Tuesday, January 18, 2005

on shadows, and the stillness which sings.



The two chairs. Drawing, 2003.

I thank you so much dearhearts, for taking the time to write words, to hold out your hands, to wrap you arms around me after my post on my brother. Even to those who did not write ~ I felt so much the waves of love sent.

I wish to share with you the story of my brother. Last night I grieved his loss, today I celebrate his life.

My brother Clinton was my mother's first born. He was born with brain damage due to complications at birth, as well as some degree of cerebral palsy. My mother left his violent father after my second brother, Brett was born. She left town, and moved hundreds of kilometres north. She met my father a year or so later, at a cattle sale.

Six weeks later, they were engaged (love at first sight) and my brothers grew up on my father's cattle farm. My parents went on to have me and my two sisters. We grew up as one big happy family.

Yes, there were tough times, and we all learnt our lessons, but we never doubted the love and bond shared between us all.

Clinton had more challenges than the rest of us. He had severe learning disabilities which were not realised until he was 6.
My mother would read endlessly to him ~ to all of us.
And he did his best. He always did his best.

After school he was a grocery boy and later became a cowboy. He travelled, and he moved about to find his happiness.

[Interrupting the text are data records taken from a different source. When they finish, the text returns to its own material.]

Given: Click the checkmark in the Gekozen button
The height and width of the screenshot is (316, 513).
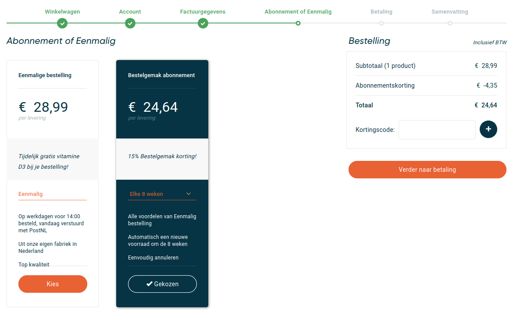Looking at the screenshot, I should tap(150, 284).
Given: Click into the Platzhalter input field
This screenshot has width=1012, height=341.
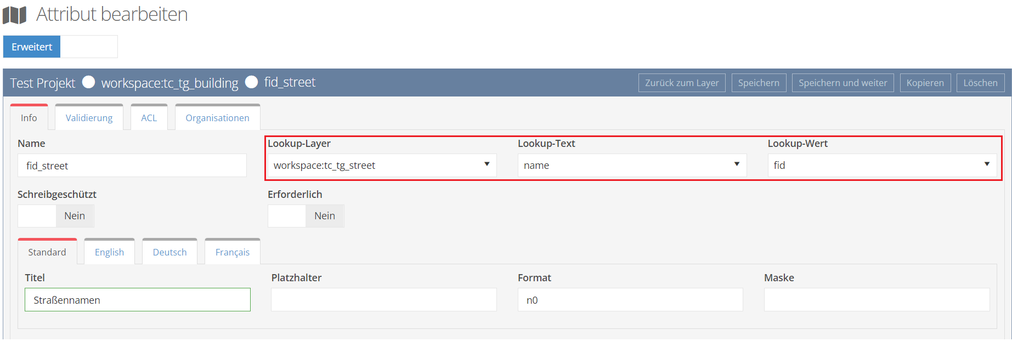Looking at the screenshot, I should [383, 300].
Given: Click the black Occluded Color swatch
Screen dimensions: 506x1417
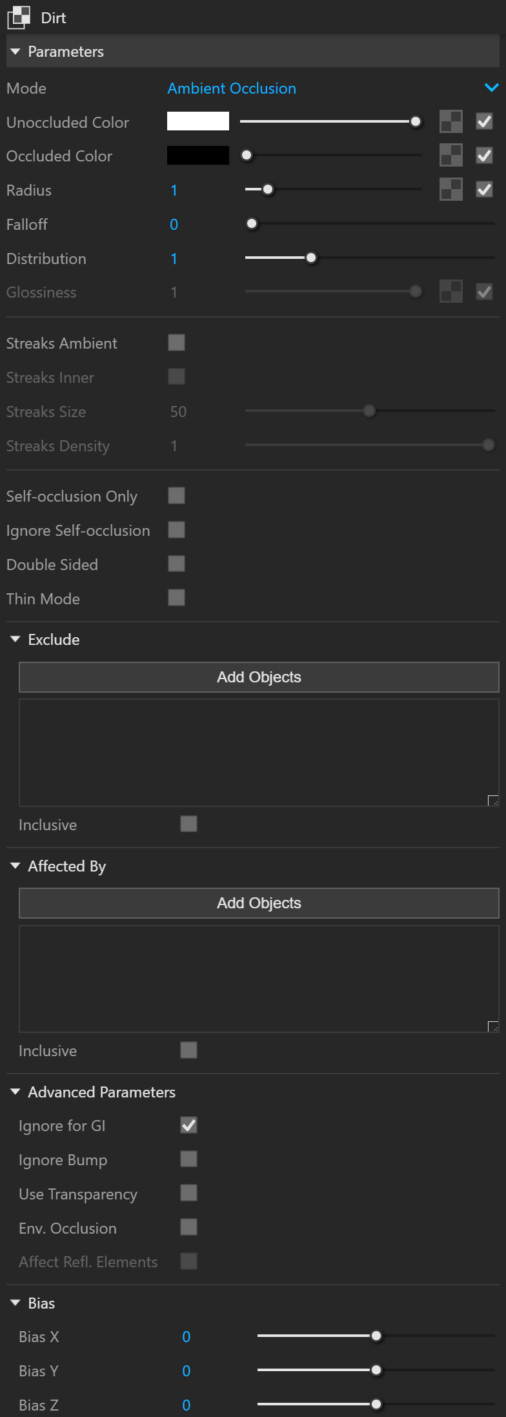Looking at the screenshot, I should click(x=198, y=156).
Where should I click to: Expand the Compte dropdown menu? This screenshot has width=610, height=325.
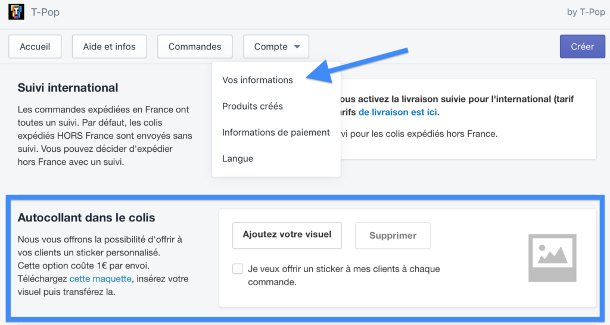click(276, 46)
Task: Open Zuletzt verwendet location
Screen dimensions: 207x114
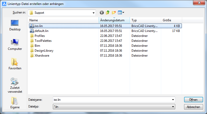Action: click(15, 85)
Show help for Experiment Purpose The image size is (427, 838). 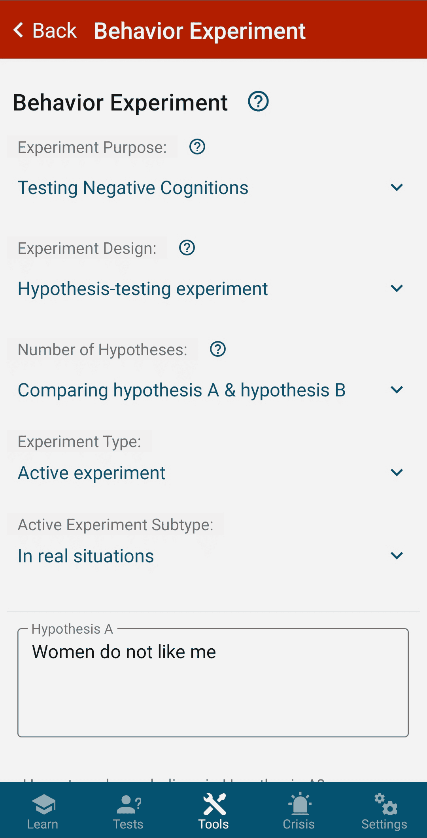pyautogui.click(x=197, y=147)
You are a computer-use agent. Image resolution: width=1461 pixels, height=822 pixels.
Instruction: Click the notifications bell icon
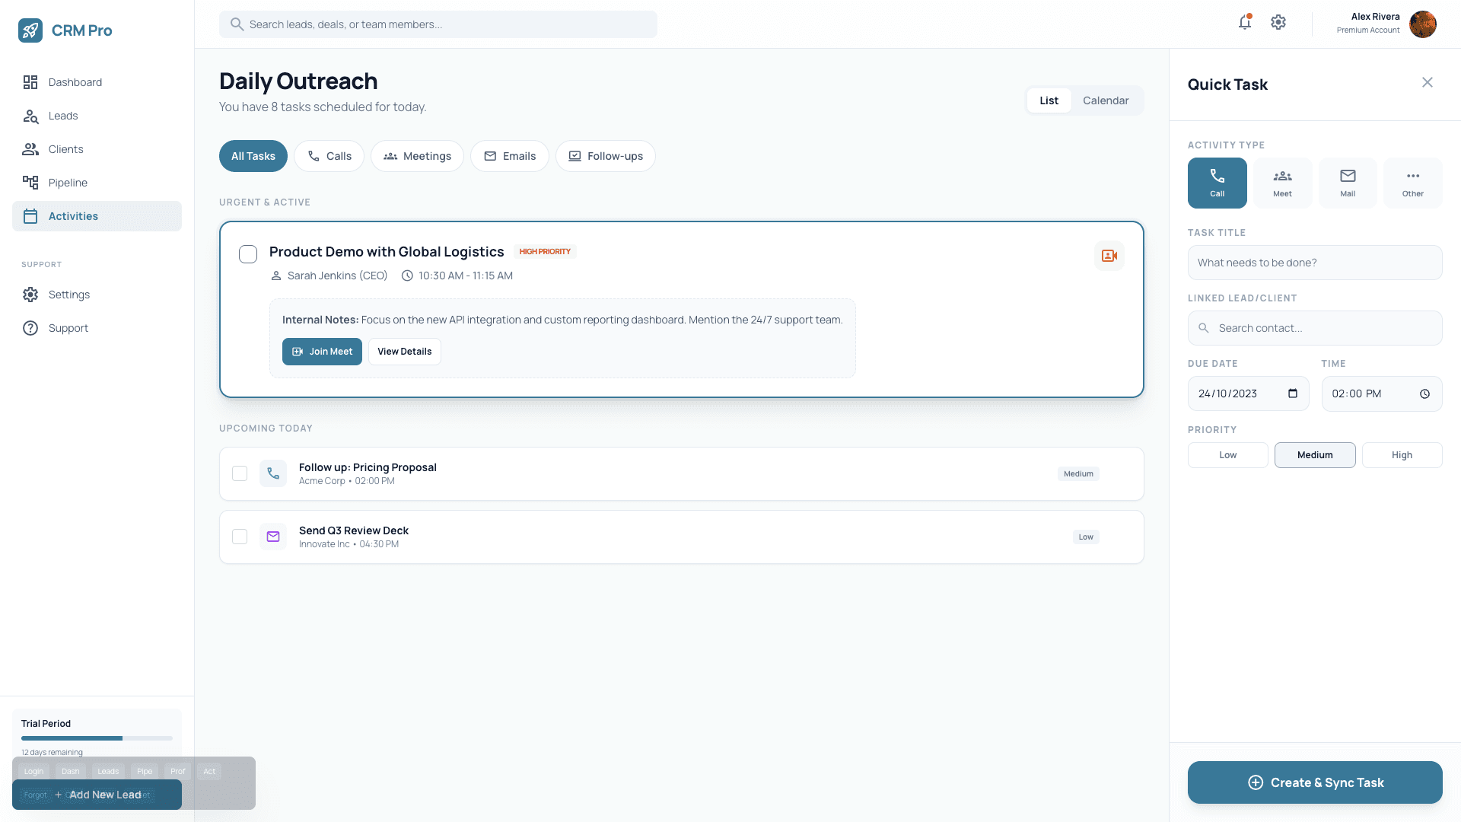1244,23
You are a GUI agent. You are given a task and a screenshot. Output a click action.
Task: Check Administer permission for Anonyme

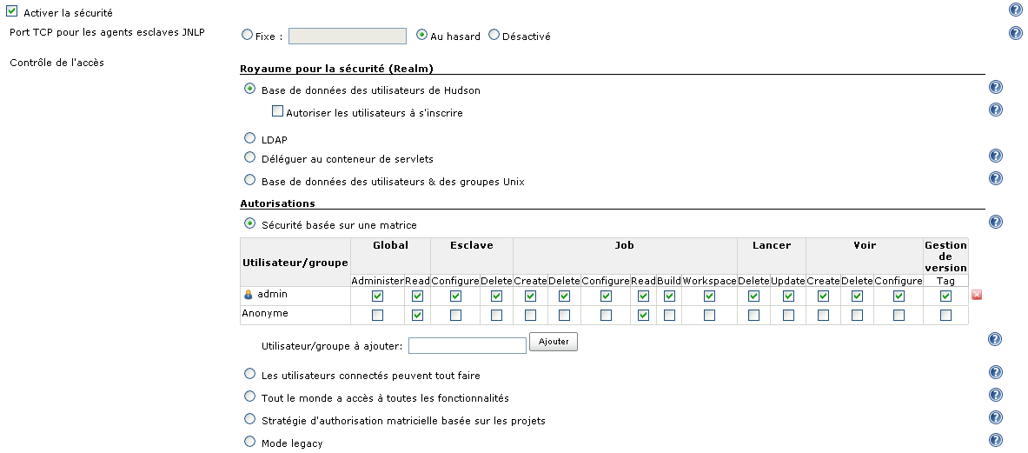377,315
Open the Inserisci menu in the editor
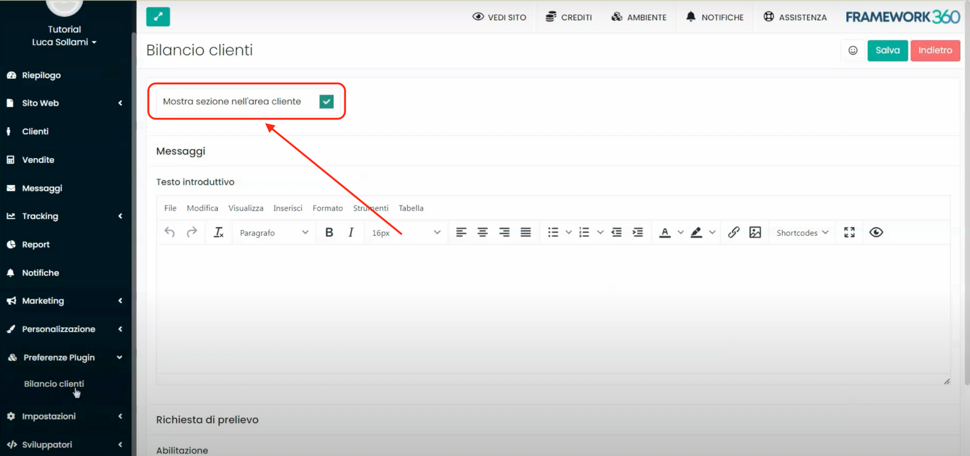Screen dimensions: 970x456 pyautogui.click(x=287, y=208)
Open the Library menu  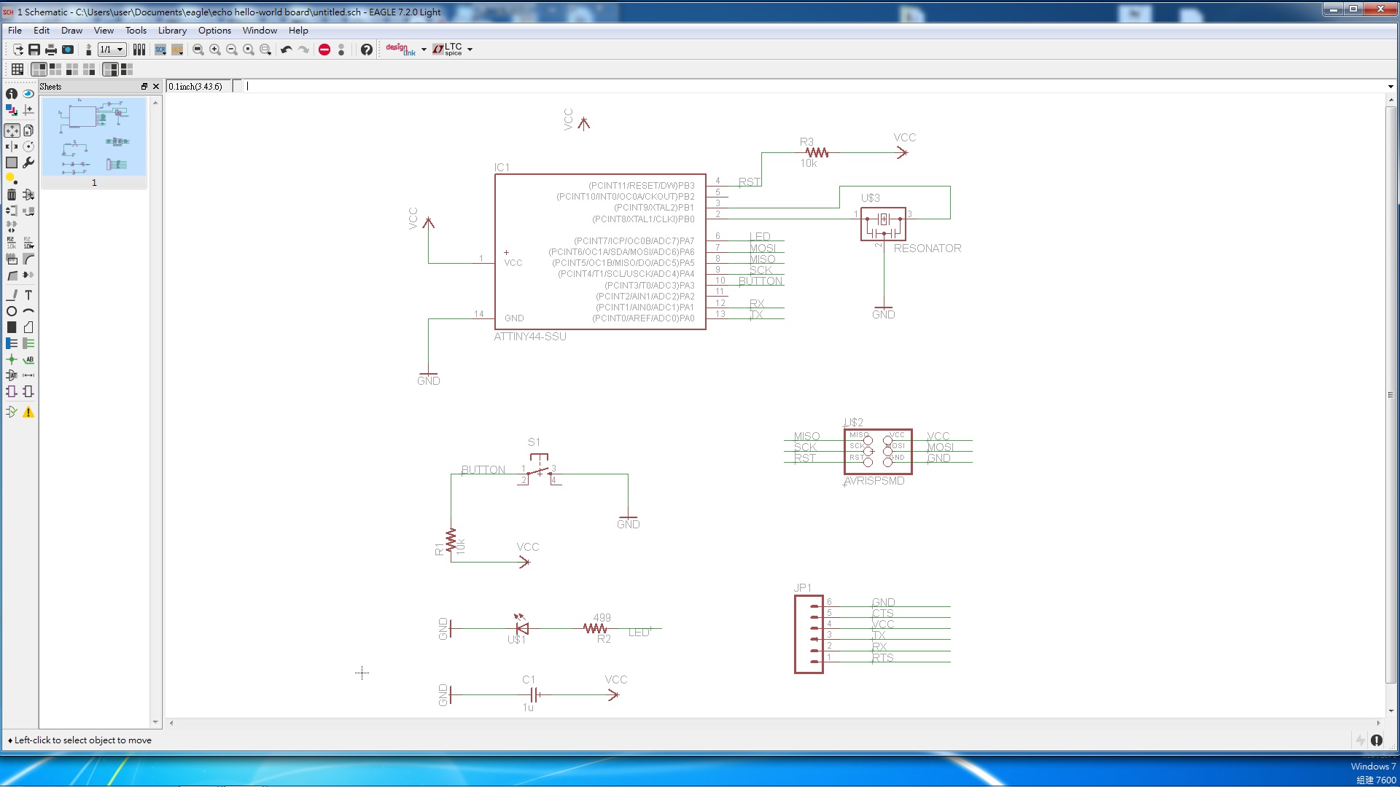(172, 31)
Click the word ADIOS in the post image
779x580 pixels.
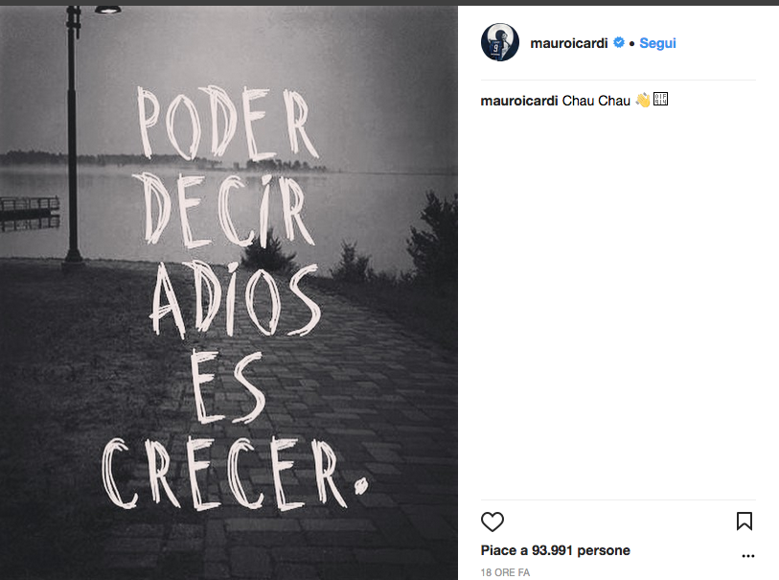point(235,299)
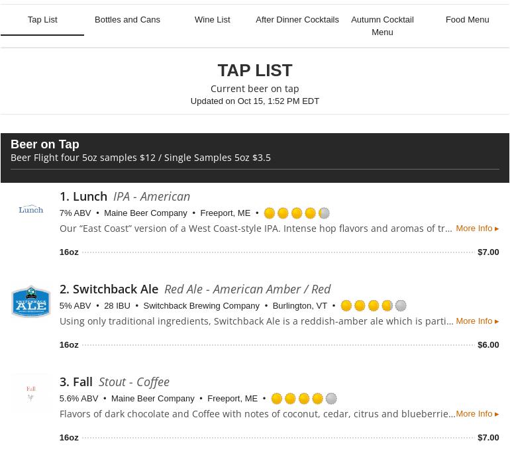View the Food Menu tab
The height and width of the screenshot is (461, 510).
(467, 20)
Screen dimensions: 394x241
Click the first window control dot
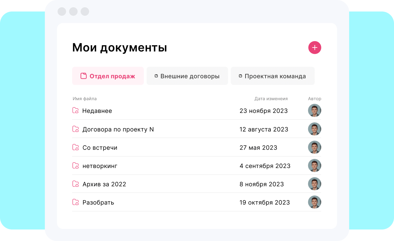[x=62, y=12]
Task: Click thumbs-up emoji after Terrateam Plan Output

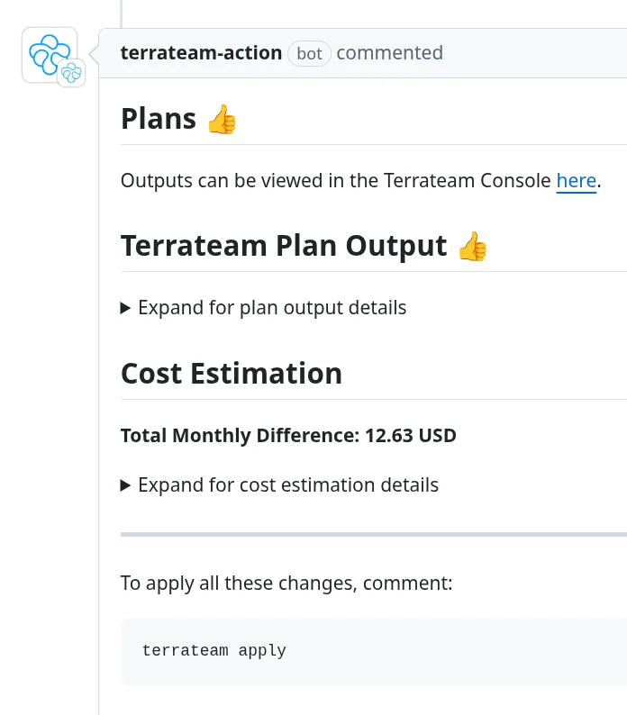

And he did find his happiness.

He came to nest in a house filled with close friends, also with disabilities, and worked at an Endeavour farm ~ a producing farm that employed people with disabilities. My brother loved it there. At the age of 25, he was the most senior staff there, and had more vehicle licences than my dad ~ bobcat, tractor licences. He found his passion there on the land.

He had the most beautiful girlfriend ~ his coach actually...
My brother was an athlete. He was the Northern Queensland Disabled Sports Team captain. The best all~rounder in Queensland. He was ranked number two in high jump in Australia. He was looking to qualify for the 2000 Paralympics. Sometimes he would joke that he wished he was more disabled, so he could enter in more sports.

He met his biological father, Dave that year too. And Dave welcomed him and my brother with open arms. It was Clinton's lifelong wish to meet his father, and he did. And it was wonderful, and they were friends, and he found peace in his life. He and my father healed all rifts they'd had during his teenage years.

My brother found peace ~ real peace ~ that year, and those few years that preceeded it. After so many challenges, he came to find acceptance in himself, and saw all the love that was open to him.

My brother was a fighter ~ he was a champion ~ he was a believer ~ and he was my big brother. He was the guy who would come home from the farm for a weekend just to re~tile my grandmother's floor on her birthday. That was the last time I saw him, actually.
And when he said goodbye to drive back to the farm, he gave me a big big hug, and he smelled his smoky, rusty, musky self. And he tickled me, and he fixed his blue eyes on me and said quite firmly to me ~
"I'll see you later, Bony."

A week or so later, he was killed in a farm accident, on the farm that he loved.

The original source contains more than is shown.